Projet 1. Ce programme de recherche est consacré à l'étude des étapes précoces de la transformation cellulaire dans le contexte d’un microenvironnement inflammatoire, avec un intérêt particulier pour les endommagements de l’ADN induit par l’enzyme AID (activation-induced cytidine deaminase). AID est une enzyme mutagène de l’ADN, physiologiquement exprimée dans les lymphocytes B, et qui a récemment été impliquée dans le processus d'instabilité génomique de tumeurs solides associées à des maladies inflammatoires chroniques, comme le cancer colorectal chez les patients ayant une colite ulcérative ou une maladie de Crohn. Nous nous intéressons aussi à l’influence d’un environnement inflammatoire sur les mécanismes de surveillance des cellules tumorales par les cellules du système immunitaire, avec un intérêt tout particulier pour l’activité des lymphocytes T non conventionnels comme les lymphocytes T yd

 

Projet 2. Ce projet vise à comprendre le rôle et la régulation des protéines Twist-1 et Bfl-1, deux inhibiteurs potentiels de la voie p53, dans la lymphomagénèse B et leur contribution à la résistance aux agents chimiothérapiques. Récemment, nous avons identifié par criblage haut débit et approches in vitro, des petites molécules chimiques qui lient Bfl-1, perturbent son interaction avec ses partenaires pro-apoptotiques et restaurent l’apoptose de lignées tumorales sur-exprimant Bfl-1. Nos efforts sont actuellement focalisés sur l'optimisation, tant in vitro que in vivo dans des modèles précliniques, des premiers « hits ». Suite à une première preuve de concept dans les hémopathies malignes B (BDLBCL et B-CLL), nous envisageons de tester ces molécules dans d’autres modèles de tumeurs hématopoiétiques ou de tumeurs solides.

 

Projet 3. Ce projet concerne l’étude de la modulation de la réponse immune anti-tumorale par des AcM thérapeutiques.

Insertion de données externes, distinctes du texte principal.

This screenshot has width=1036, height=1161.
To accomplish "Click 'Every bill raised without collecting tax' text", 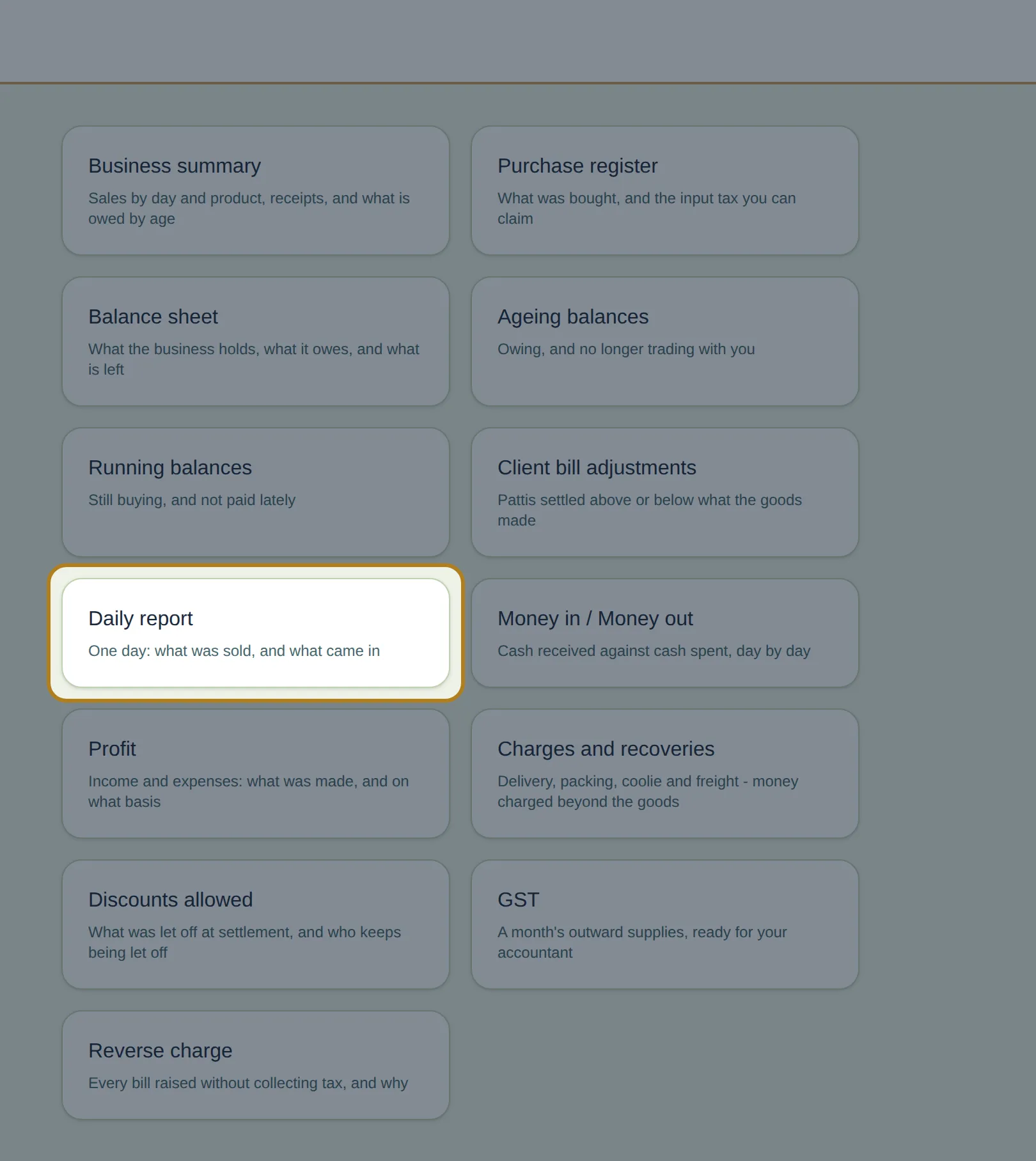I will click(248, 1083).
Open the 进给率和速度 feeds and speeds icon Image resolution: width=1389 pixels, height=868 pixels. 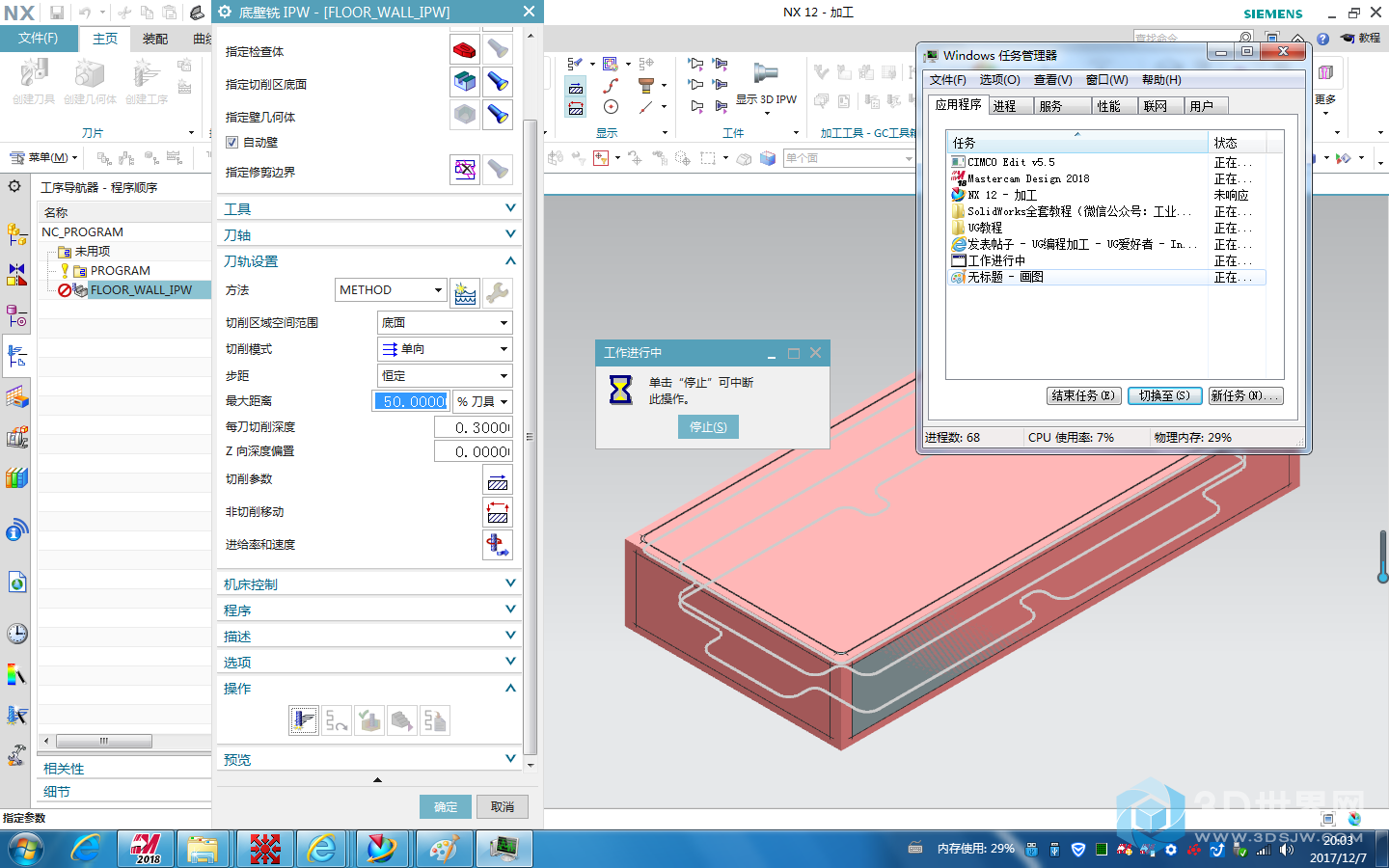498,545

Les AcM représentent une classe de biomolécules prometteuses pour le traitement du cancer, cependant les mécanismes impliqués dans l’établissement des réponses immunes anti-tumorales par les AcM restent encore mal définis. Ce projet vise à comprendre comment des AcM peuvent agir pour stimuler l'immunité anti-tumorale endogène spécifique et neutraliser des mécanismes immunosuppresseurs impliqués dans l'évasion tumorale. Ces questions sont dans un premier temps abordées dans un modèle de mélanome malin chez des souris immunocompétentes, afin de déterminer les mécanismes impliqués dans la prévention ou la régression tumorale, après le traitement avec des AcM seuls ou en association avec des traitements conventionnels de radio- ou chimiothérapie. Des efforts particuliers seront aussi consacrés à l'établissement de modèles de tumeurs dans des souris humanisées.